Wenige Jahre zuvor war Wilhelm Ostwald im Kontext der Ausarbeitung seiner eigenen energetischen Naturphilosophie auf Haeckels wissenschaftliches Werk aufmerksam geworden. Vorrangig aus Altersgründen war Haeckel bestrebt, den Vorsitz des Monistenbundes abzugeben. Ende 1910 erklärte sich Ostwald bereit die Führung zu übernehmen, was durch seine Wahl zum 1. Vorsitzenden auf der V. Hauptversammlung 1911 in Hamburg bestätigt wurde.
Anlässlich seines 80. Geburtstags am 16.2.1914 wurde Haeckels Lebenswerk vom Monistenbund mit einer zweibändigen Festschrift unter dem Titel „Was wir Ernst Haeckel verdanken“ gewürdigt; herausgegeben im Leipziger Unesma-Verlag Wilhelm Ostwalds. Auf zirka 850 Seiten sind Beiträge von 123 Autoren versammelt, die Haeckel als Wissenschaftler, Monisten und Mensch in ganz verschiedener Weise würdigen. Neben den zahlreichen Textbeiträgen finden sich in der Festschrift auch fünf Porträts Haeckels sowie sechs Reproduktionen von Landschaftsaquarellen Ernst Koerners (1846 – 1927), die dieser auf einer Reise mit Haeckel 1873 angefertigt hatte. In einem allgemeinen Teil schildert der Herausgeber und Haeckel-Schüler Heinrich Schmidt (1874 – 1935) auf knapp 190 Seiten „[…] welchen Beitrag Ernst Haeckel zur Kultur der Jahrhunderte geleistet hat.“, verdeutlicht durch ein zwölfseitiges Schriftenverzeichnis des Jubilars. Ostwalds Aufsatz erhielt den Ehrenplatz direkt im Anschluss und eröffnet die Reihe der Festbeiträge unter dem Titel „Was ich Ernst Haeckel verdanke“.

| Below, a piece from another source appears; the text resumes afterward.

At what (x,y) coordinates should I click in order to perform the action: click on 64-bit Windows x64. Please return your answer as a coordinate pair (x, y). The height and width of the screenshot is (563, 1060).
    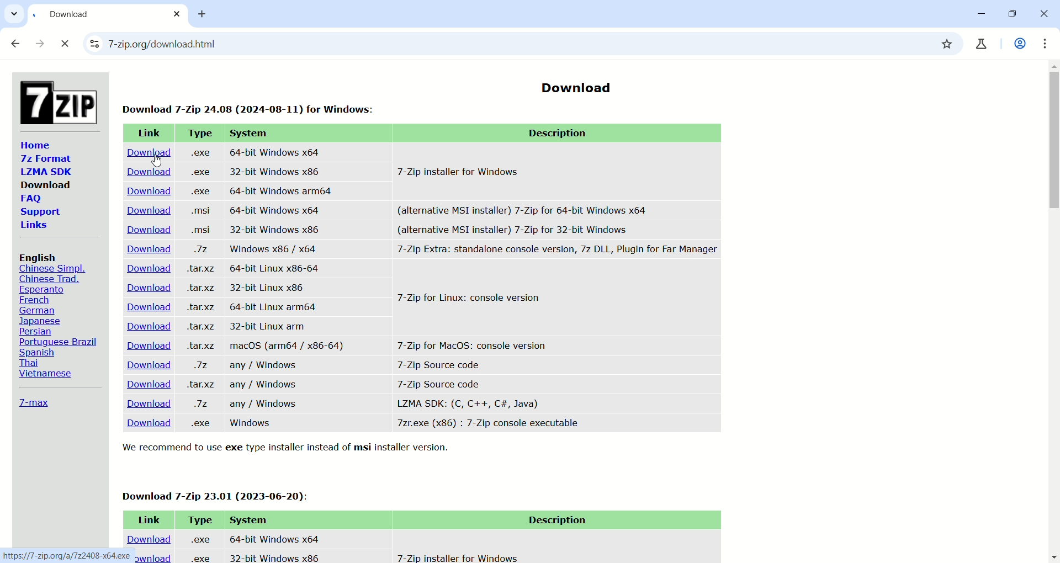
    Looking at the image, I should click on (275, 152).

Beide Bände der Festschrift haben die Maße von jeweils zirka 22,5 × 17 × 3,5 Zentimeter. Die Einbände sind in türkisfarbenem Leinen gebunden, Titel und Buchrücken mit Ornamenten in Goldprägung in zeittypischen, dem Jugendstil verpflichteten Formen gestaltet. Neben dem Monistensymbol im Zentrum – ein Hexagon mit Flamme unter Sternen – sind seitlich senkrechte Streifen mit zoologischen Motiven angeordnet, welche von Haeckels Naturstudien inspiriert waren, die er unter dem Titel „Kunstformen der Natur“ zwischen 1899 und 1904 als farbige Lithografien veröffentlicht hatte.